Balcer had previously co-created the French cop show Mission Protection Rapprochée for TF1 in the late nineties and had participated in the development of Paris enquêtes criminelles, the French adaptation of his Law & Order: Criminal Intent. He co-produces the show through his The Mattawin Company.

=== Format ===
Producer Klaus Zimmermann described the show as a cop show where every episode is a "mini The Da Vinci Code". Jo's personal journey has a series-long arc, but each episode is centered on one case, linked to an iconic location of Paris. The city is considered by the creators like its own character, with director Charlotte Sieling stating "the main character is the cop and the second character is Paris". To make the show more appealing to international buyers, the typical episode lasts about 45 minutes, like American network "hour-long" dramas rather than French ones which last about 50 minutes.

=== Casting ===
Jo represents Jean Reno's first regular role in a TV series and his first role in a series overall since an episode of the anthology series Série Noire in 1985. He was attached to the project from the beginning, when his character was known as Joachim Legrand, and the series was sold in part of the strength of his name. While he's been regularly offered parts in TV shows, he accepted this one due to its international scope and the fact it would be shot in English, but also stated that he didn't see himself doing the show many years as it wasn't "[his] thing". While the 63-year-old actor has played many cops throughout his career, he differentiated this one by his softer side and his relationship with his daughter. Reno also provided his voice for the show's French dub, as he usually does.

Canadian actress Jill Hennessy was named the second regular as shooting began, playing a nun who is a close friend of Reno's character, making it her fourth lead role in a TV show. Hennessy appreciated that the show had "aspects of great television police drama but then it adds all these other mystical elements and personal elements as well" and felt that the show was hard to "put in a box".

British actor Tom Austen first heard of the project through his agent a month before filming, but at the time his part was meant for a 40-year-old actor of Middle-Eastern origin. Attracted by the idea of shooting in Paris with actors he admires, the 24-year-old was however able to get a meeting with director Charlotte Sieling, whose work on The Bridge was also among the reasons the project interested him, and along with her he managed to convince the producers that he was right for the part and began his gun training a few days later. Jo is Austen's second regular role in a television series after the short-lived Beaver Falls.

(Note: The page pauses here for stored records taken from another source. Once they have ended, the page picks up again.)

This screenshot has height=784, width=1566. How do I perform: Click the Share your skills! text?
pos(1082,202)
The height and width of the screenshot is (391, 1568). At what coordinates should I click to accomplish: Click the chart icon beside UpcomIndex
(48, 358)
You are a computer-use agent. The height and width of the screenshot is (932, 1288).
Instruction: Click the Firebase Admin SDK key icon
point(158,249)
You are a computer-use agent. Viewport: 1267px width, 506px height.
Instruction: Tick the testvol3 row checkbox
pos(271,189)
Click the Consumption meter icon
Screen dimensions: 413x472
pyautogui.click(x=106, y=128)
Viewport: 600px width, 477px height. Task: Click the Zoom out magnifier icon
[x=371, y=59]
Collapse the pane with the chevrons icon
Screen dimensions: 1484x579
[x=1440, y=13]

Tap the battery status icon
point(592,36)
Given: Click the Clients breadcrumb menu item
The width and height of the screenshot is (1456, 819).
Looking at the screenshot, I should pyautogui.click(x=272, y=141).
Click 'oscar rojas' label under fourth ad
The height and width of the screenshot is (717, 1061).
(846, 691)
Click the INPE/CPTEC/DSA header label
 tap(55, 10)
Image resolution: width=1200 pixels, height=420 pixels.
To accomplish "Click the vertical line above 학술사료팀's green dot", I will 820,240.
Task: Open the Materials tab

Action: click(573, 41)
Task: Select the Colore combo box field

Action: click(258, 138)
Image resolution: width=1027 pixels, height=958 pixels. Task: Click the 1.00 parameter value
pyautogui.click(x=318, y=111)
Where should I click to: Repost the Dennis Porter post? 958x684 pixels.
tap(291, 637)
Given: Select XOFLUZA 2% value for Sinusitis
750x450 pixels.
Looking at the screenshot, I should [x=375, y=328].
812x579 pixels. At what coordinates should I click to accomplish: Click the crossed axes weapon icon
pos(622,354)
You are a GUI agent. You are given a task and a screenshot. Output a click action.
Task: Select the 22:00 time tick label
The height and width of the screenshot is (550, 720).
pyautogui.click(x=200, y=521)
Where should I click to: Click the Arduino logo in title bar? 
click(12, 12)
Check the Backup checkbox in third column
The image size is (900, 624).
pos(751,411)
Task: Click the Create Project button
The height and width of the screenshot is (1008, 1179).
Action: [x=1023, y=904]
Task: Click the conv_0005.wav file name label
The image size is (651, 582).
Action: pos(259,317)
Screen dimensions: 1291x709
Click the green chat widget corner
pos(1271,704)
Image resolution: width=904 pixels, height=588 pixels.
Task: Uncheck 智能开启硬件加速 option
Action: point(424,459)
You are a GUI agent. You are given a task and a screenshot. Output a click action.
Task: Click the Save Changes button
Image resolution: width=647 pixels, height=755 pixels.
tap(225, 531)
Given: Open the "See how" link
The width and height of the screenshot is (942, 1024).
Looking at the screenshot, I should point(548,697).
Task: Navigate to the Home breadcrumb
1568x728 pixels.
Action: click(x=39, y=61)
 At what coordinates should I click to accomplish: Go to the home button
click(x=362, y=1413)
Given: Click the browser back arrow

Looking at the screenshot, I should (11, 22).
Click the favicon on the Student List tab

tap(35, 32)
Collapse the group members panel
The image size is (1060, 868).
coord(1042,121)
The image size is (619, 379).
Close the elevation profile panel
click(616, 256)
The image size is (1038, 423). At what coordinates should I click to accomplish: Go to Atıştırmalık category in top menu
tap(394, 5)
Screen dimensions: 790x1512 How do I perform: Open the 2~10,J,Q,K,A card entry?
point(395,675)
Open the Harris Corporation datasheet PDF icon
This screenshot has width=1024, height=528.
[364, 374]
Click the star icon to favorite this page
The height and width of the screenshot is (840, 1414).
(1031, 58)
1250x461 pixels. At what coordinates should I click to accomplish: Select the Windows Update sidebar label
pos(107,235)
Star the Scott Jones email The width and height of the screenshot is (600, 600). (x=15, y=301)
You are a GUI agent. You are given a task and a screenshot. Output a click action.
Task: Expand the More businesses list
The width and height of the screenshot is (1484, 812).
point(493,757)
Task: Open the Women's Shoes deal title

Apart from Reno, most of the main actors are native English speakers, all playing French characters. Actor David Coburn was brought in as a vocal coach to ensure all the actors spoke with the same General American accent, apart from Jean Reno whose accent was considered part of his charm and appeal.

=== Filming ===
Production began on the Île de la Cité at 4 a.m. on July 16, 2012 and lasted for 88 days in Paris and its suburbs until November 8, making it the first English-language show to be shot entirely in the French capital. Four directors each helmed two of the season's eight episodes. These include Danish filmmakers Charlotte Sieling and Kristoffer Nyholm (both known for their work on The Killing) as well as Stephan Schwartz and Sheree Folkson. Sieling was responsible for the show's look, having directed the pilot episode, and was particularly enthusiastic about the project stating the show would be something that had not been seen before, a hybrid of Scandinavian, French and English series, comparing it to the ever-changing patterns of a kaleidoscope. She brought in her usual cinematographer Jørgen Johansson for her episodes, while Nyholm and Folkson's episodes were handled by French cinematographer Tommaso Fiorilli, who's worked on several TV shows before, including Spiral, and Schwartz's by Jean-Max Bernard. The production designer for the season was Ambre Sansonetti, who's had considerable experience on police procedurals having held the same position on the TV show Braquo as well as the films 36 Quai des Orfèvres and MR 73.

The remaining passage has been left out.